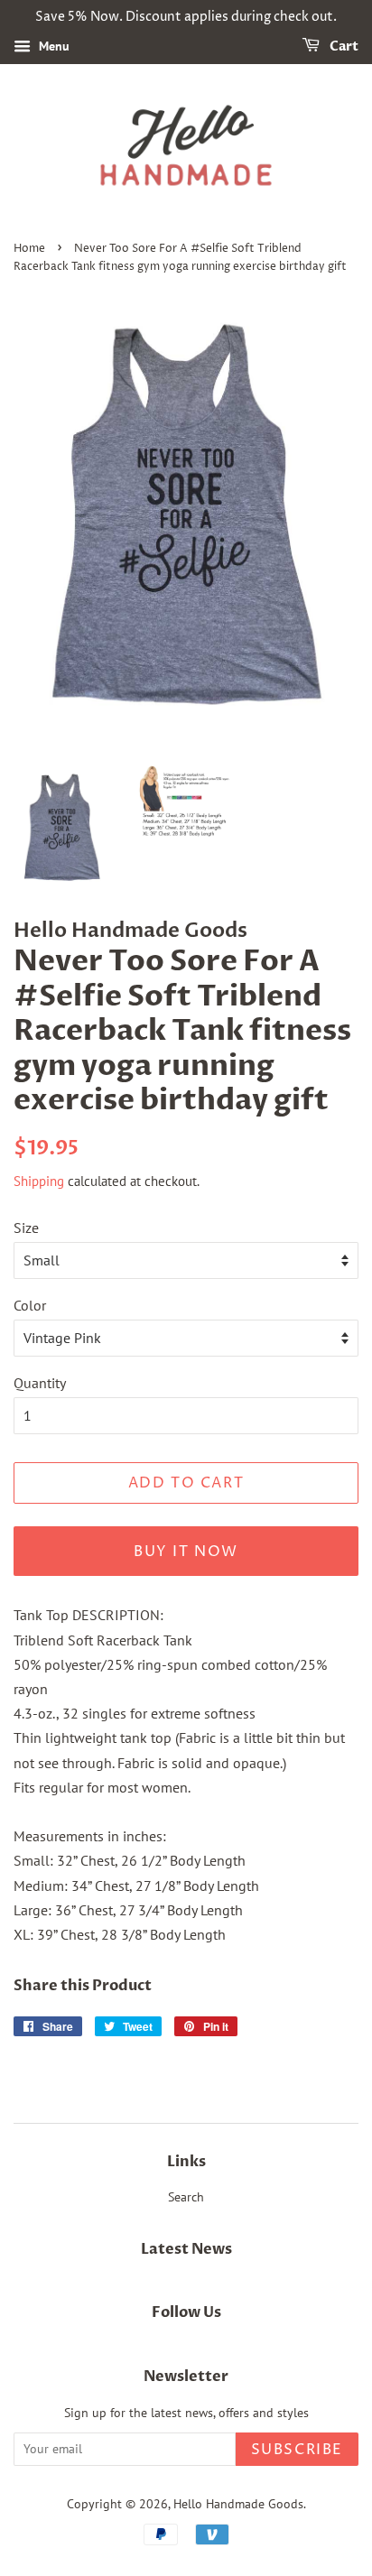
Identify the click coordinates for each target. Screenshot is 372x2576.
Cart (342, 46)
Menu (52, 46)
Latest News (186, 2249)
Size (26, 1228)
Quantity (40, 1383)
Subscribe (297, 2450)
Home (29, 248)
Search (186, 2197)
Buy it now (186, 1551)
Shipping (39, 1181)
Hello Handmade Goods (238, 2504)
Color (30, 1305)
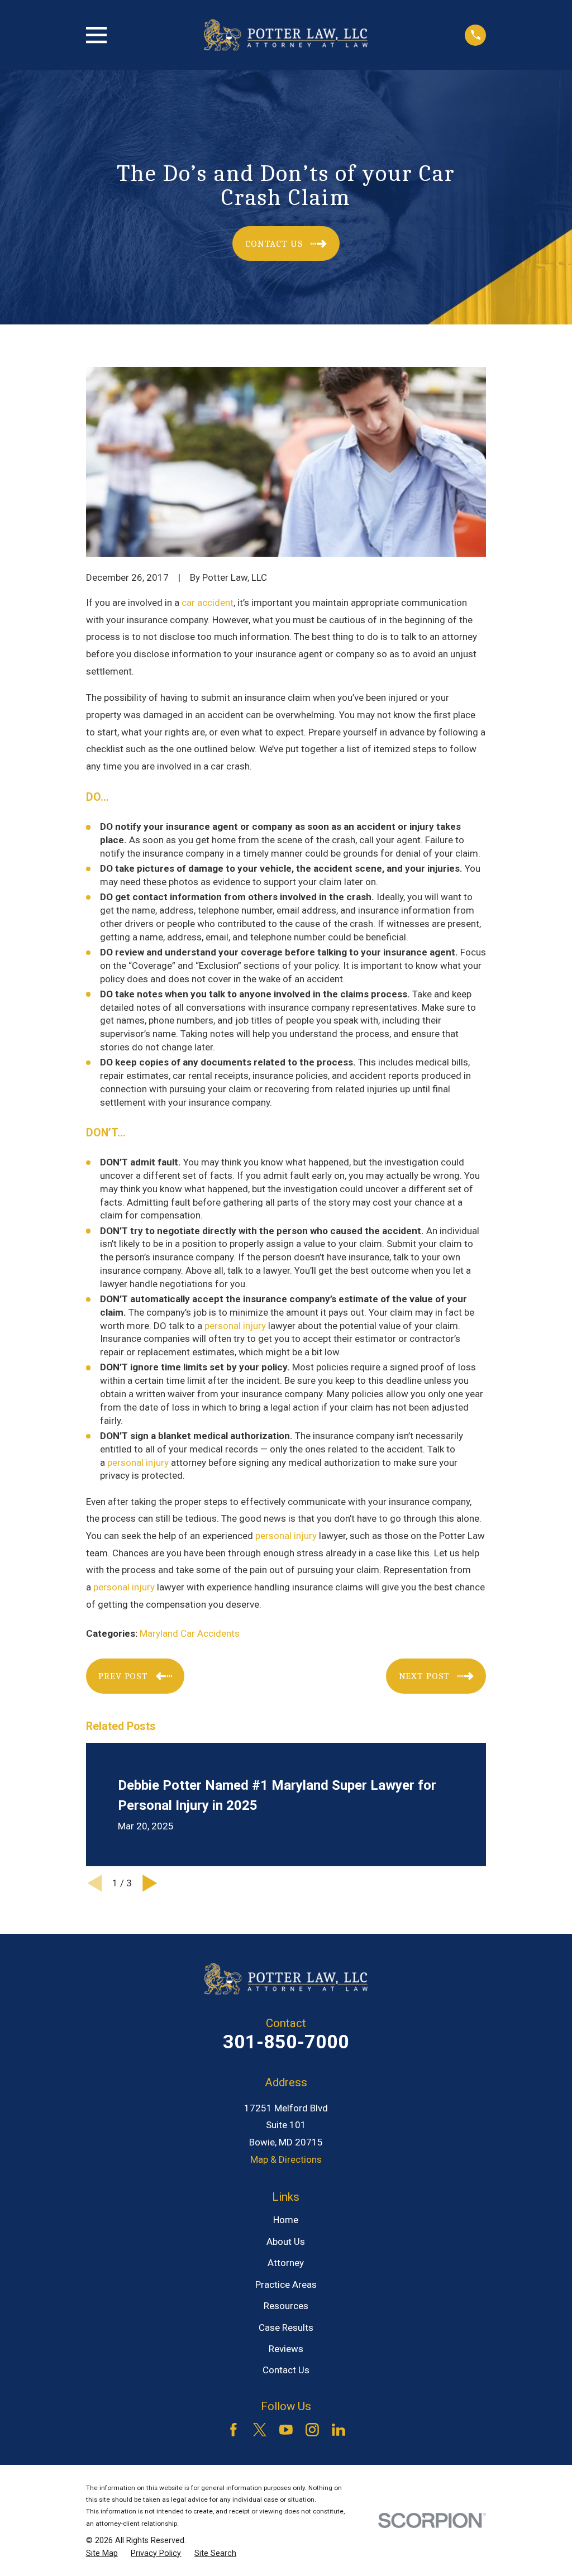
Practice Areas (286, 2284)
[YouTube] (286, 2429)
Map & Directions (286, 2159)
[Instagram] (312, 2429)
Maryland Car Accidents (190, 1633)
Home (285, 2219)
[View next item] (150, 1883)
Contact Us (286, 2370)
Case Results (286, 2327)
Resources (286, 2305)
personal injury (235, 1325)
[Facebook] (233, 2429)
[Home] (286, 34)
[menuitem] (102, 2553)
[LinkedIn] (338, 2429)
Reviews (286, 2348)
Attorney (286, 2262)
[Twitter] (259, 2429)
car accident (207, 602)
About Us (285, 2241)
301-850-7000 (286, 2041)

==============================

**WORK REQUIRED**
Once the line containing "Resources (286, 2305)" has been copied, stop; everything from the first line of the data up to it must be copied exactly, without pictures.

**COMPLETED TASK**
Identify the click coordinates for each target. Screenshot is 372x2576.
Cart (342, 46)
Menu (52, 46)
Latest News (186, 2249)
Size (26, 1228)
Quantity (40, 1383)
Subscribe (297, 2450)
Home (29, 248)
Search (186, 2197)
Buy it now (186, 1551)
Shipping (39, 1181)
Hello Handmade Goods (238, 2504)
Color (30, 1305)
Practice Areas (286, 2284)
[YouTube] (286, 2429)
Map & Directions (286, 2159)
[Instagram] (312, 2429)
Maryland Car Accidents (190, 1633)
Home (285, 2219)
[View next item] (150, 1883)
Contact Us (286, 2370)
Case Results (286, 2327)
Resources (286, 2305)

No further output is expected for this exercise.